Our group decided to study how the foot traffic pattern of students in a specific hallway of our school would change if students knew they were being monitored in some way. We thought that a student might choose a different route to get to class to avoid being "watched". We thought this experiment would be interesting to observe because it could be applied to the real world, as people do try to avoid things that infringe upon their privacy. We planned to make it seem as though we were doing serious monitoring when we really were just simply measuring foot traffic with a laser tripwire.
In order to see the differences in foot traffic, our group needed 2 sets of data: foot traffic when students do not know they are being monitored and foot traffic when students do know they are being monitored. We also decided to have 2 different enclosures, the first being made out of wood to be inconspicuous and the other made of clear acrylic with designs on the outside to draw more attention to the experiment. We also produced flyers that stated that hallway activity would be "monitored". We began our prototyping with creating cardboard enclosures to ensure that our idea would work.
Our team divided the work suited to our strengths, but we all contributed to each other's work. Even with this great teamwork, we encountered a few problems. Our largest challenge was that our nodes would shift slightly while attached to the walls, which would shift the laser from hitting the light resistor. This is a huge problem because if the photocell is not being hit by the laser, it is supposed to mean that someone is passing through the tripwire, so our photon pushes to our data sheet that someone had passed through. Our data sheet flooded with false triggers and we would be forced to delete all the data, realign the nodes, and start again. occurred a few times, and we were forced to keep trying new ways to completely secure our nodes, along with new positions for them.
Our group worked very well together and would say we learned a great deal also. When a member was stuck with a task, others helped him out and they worked together to overcome it. We also learned from having to realign the laser diode and photocell countless times that even the smallest factors can ruin your data. If either node was nudged over accidentally then the tripwire would stay being activated until we came to move it back. This simple act would send hundreds of incorrect data points to our sheet, which was a large problem we were able to overcome.

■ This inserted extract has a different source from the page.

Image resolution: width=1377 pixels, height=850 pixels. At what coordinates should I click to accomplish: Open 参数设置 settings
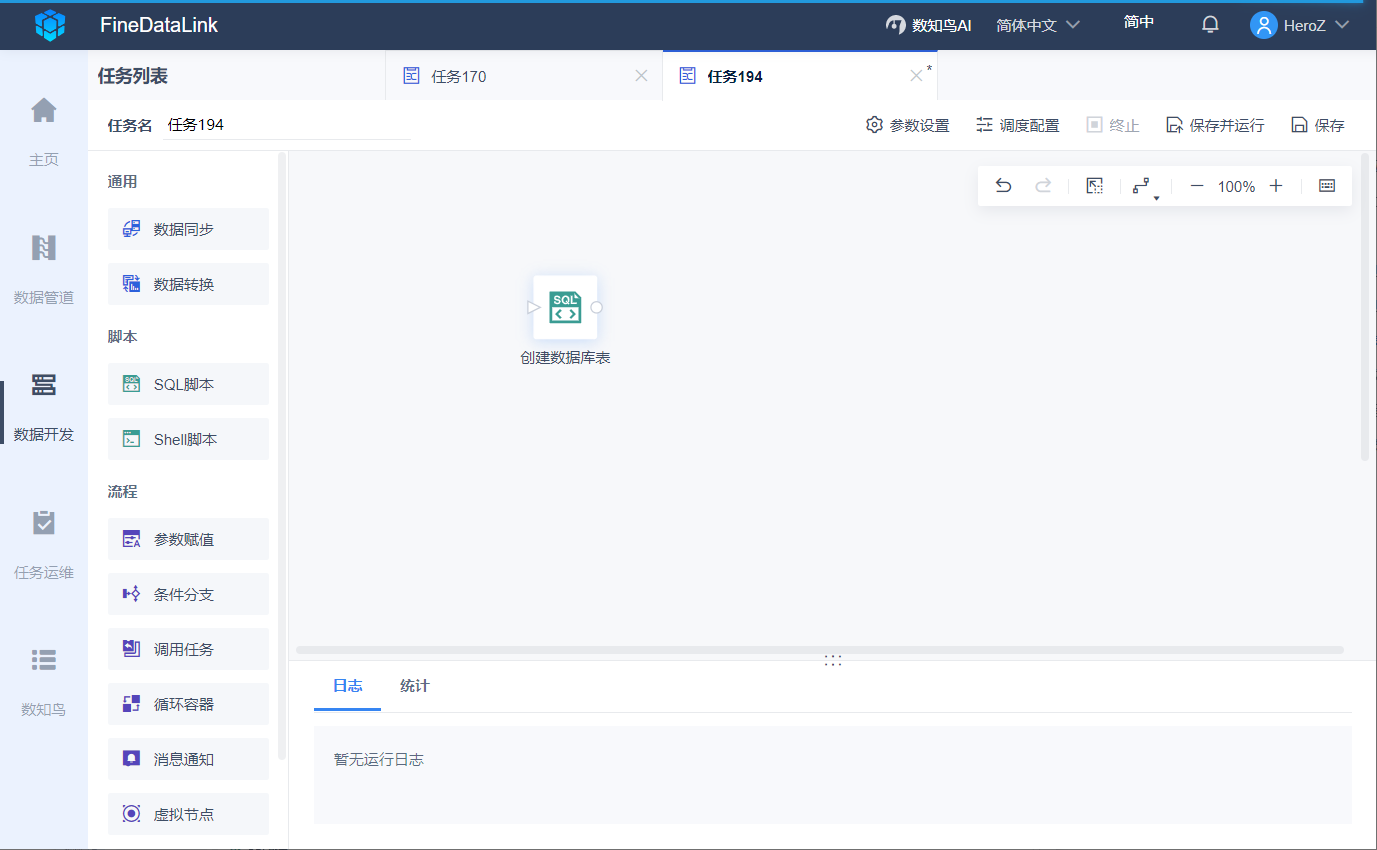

When it came to working with our data, our group found it incredibly difficult to sift through the 82,000 data points, as did the programs we tried to use. We were able to create simple looking graphics to display our data, but when we started to try to comb through the outliers with filters, the program would crash. As seen in the labeled graph, the bad data accounts for a large portion of our data.
We did manually sift through the data, but even with the bad data removed, our results would be inconclusive. We ended up with collecting data consistently for only 5 days, and the problem is that in the second phase, when the nodes are supposed to be noticed, we had a day off of school. Missing just one day may not seem like much, but when the one day is 20% of the project, that is a large chunk of data to be missing. Also, with our data having large chunks of unusable points scattered within it, comparing between the two phases becomes near impossible.
In conclusion, we are unable to answer whether less students crossed through the hallway when they felt they were being monitored by our nodes. Our group needed consistent data in order to provide a reliable answer. We encountered many problems throughout the project that kept us from being able to get consistently useable data.